Для Купки это как гром средь ясного неба. У него прямо язык прилип к гортани.
Проверили подпись в долговой книжке: да, подпись Купки.
— Брали вы товар в кредит? — спрашивают Купку.
— Брал кое-что… но ведь всего на каких-нибудь сто двадцать крон, не больше… и не расписывался…
— Неправда, уважаемые господа судьи! — кричит этот негодяй Магат и, поклонившись в сторону судей, продолжает: — Заверяю вас, сумма правильная. Подпись подтверждает это… Вы уже изволили убедиться. Могу присягнуть!
— Это обман! — в отчаянье вопит Купка. — Я… я могу присягнуть перед богом и людьми! Я не брал столько! И ничего не подписывал!
Суд предложил присягнуть Магату, так как он произвел более благоприятное впечатление. Но я перед судьями сказал ему прямо в глаза: «Пан Магат, берегитесь! С этого дня я буду следить за вами, пока не разоблачу!»

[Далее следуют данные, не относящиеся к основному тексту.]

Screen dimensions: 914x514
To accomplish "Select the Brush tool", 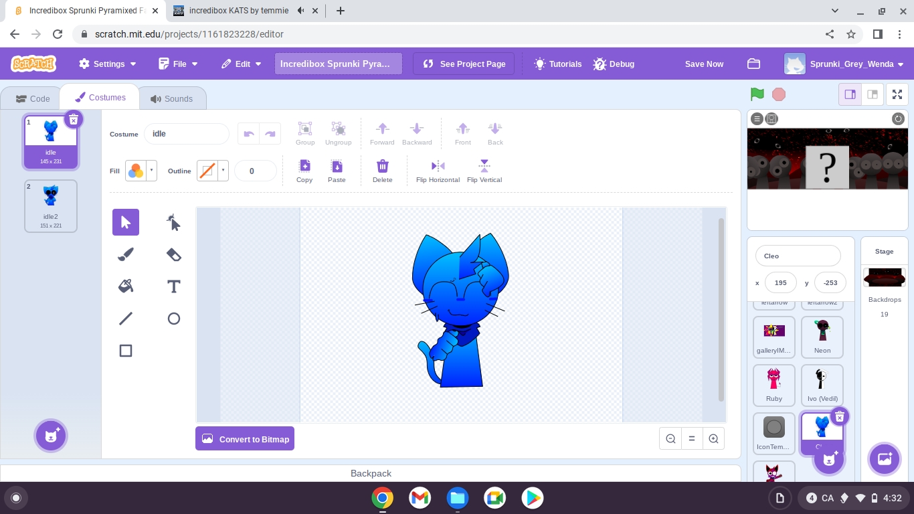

Рассказывая, д-р Гавлас машинально постукивал кулаком по оконной раме и не заметил, как подъехали к станции. Мост над рекой загрохотал под тяжестью стальных колес. В темноте по левой стороне дороги белели дровяные склады. За ними торчала башня костела, словно стержень этого бедного края.
Черная стайка людей вывалилась из поезда. На станции шофер такси заводил мотор, но его услуги никому не понадобились. Несколько чиновников, ежедневно ездивших на работу, и несколько железнодорожников в тяжелых промасленных куртках устало брели к тихому городку. Остальные — мужики в домотканых штанах, бабы с узлами и плачущими детьми — направлялись в деревни и на хутора, где по раскисшим берегам и пустынным склонам горбились их притихшие избы.
— Вы были вчера на детском спектакле? — спросил редактор Фойтик адвоката.
— Да, неплохо получилось. Видно… теперешние дети совсем не такие, как мы в свое время.
— Воспитание, пан доктор, все это благодаря воспитанию. — Редактор с нескрываемой радостью оседлал своего конька. — Если бы мы оставили детей расти, как трава в поле, они бы недалеко ушли от своих родителей. Надрывались бы на пашне, как их отцы, и также ничего не привозили с поля домой, прозябали в нужде, судились и пили… и тем самым еще туже затягивали бы петлю у себя на шее… Сегодня пока все плохо… но станет лучше. Наш долг приложить к этому все старания, идти в народ с книгами, газетами, лекциями… и тогда станет лучше. Станет… Я верю в это.
— Может быть, — медленно и задумчиво ответил д-р Гавлас тоном человека, для которого эта тема не стоила того, чтобы из-за нее так горячиться. — Может, так оно и есть, как вы себе представляете… Несомненно. Впрочем, иных средств у нас нет. А будет ли толк? Нет ли? Кто знает!
1
Крпцы — род кожаной обуви, распространенной в горных деревнях Словакии.